**TASK STATEMENT:**
Each of the following records is to be output exactly.

Stored data:

▼

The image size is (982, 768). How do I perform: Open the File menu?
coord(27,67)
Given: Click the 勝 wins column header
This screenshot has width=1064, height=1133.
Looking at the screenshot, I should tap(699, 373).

▲

**SOLUTION TO THIS TASK:**
The image size is (982, 768). How do I perform: Open the File menu?
coord(27,67)
Given: Click the 勝 wins column header
This screenshot has width=1064, height=1133.
Looking at the screenshot, I should tap(699, 373).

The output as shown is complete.